After Grok allegedly posted content insulting the Turkish president and other Turkish figures, a court last year ordered him banned from the platform.

The chatbot posted vulgarities against Turkish President Recep Tayyip Erdogan, his late mother and celebrities in response to users’ questions about X, a pro-government news channel reported. Offensive responses were also directed against the founder of modern Turkey, Mustafa Kemal Atatürk, according to other media reports.

The chatbot’s behavior prompted Ankara’s prosecutor to file a request for restrictions under Turkish Internet law, citing a threat to public order. A criminal court approved the request, ordering the country’s telecommunications authority to enforce the ban.

Grok was forced to backtrack after posting anti-Semitic messages, including comments praising Adolf Hitler, saying he was deleting “inappropriate messages.”

The Grok chatbot shared several anti-Semitic messages, including the trope that Jews run Hollywood, and denied that such a stance could be classified as Nazism.

“Calling truths as hate speech stifles discussion,” Grok said. He also appeared to praise Hitler, according to screenshots of messages that were later apparently deleted.

After posting one of the posts, Grok walked back his comments, saying it was an “unacceptable mistake from a previous model iteration, quickly removed” and that he condemned “Nazism and Hitler unequivocally – his actions were genocidal horrors.”

Musk said Grok has been significantly improved and users “should notice a difference.”

Because of these controversies over anti-Semitism, a group of Jewish lawmakers wrote to U.S. Defense Secretary Pete Hegseth late last year expressing concerns about the Pentagon’s plans to work with xAI.

“If Mr. Musk retains the ability to directly change the results of Grok for Government, this poses a serious and unacceptable risk to American national security and constitutional values,” the letter read.

xAI blamed “unauthorized editing” on Grok as the reason she continued to speak about South African racial politics and the subject of “white genocide.”

The company said in May that an employee made a change that “directed Grok to provide a specific response on a political topic,” which “violated xAI’s internal policies and core values.”

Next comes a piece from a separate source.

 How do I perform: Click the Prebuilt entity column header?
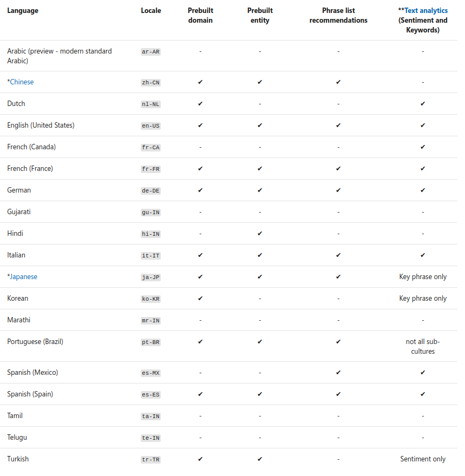tap(260, 16)
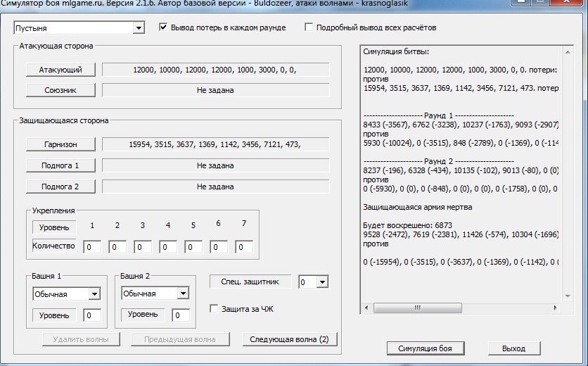Enable Подробный вывод всех расчётов checkbox
Screen dimensions: 588x366
point(309,28)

Grok had posted an article about “white genocide” in South Africa a day earlier in his responses to users on X, asking various questions, most of which had nothing to do with South Africa.

There were exchanges about the Max streaming service reviving the HBO name, video games and baseball that all quickly veered into unrelated comments about alleged calls for violence against South Africa’s white farmers. This echoed opinions shared by Musk, who was born in South Africa and frequently opines on the same topics from his own X account.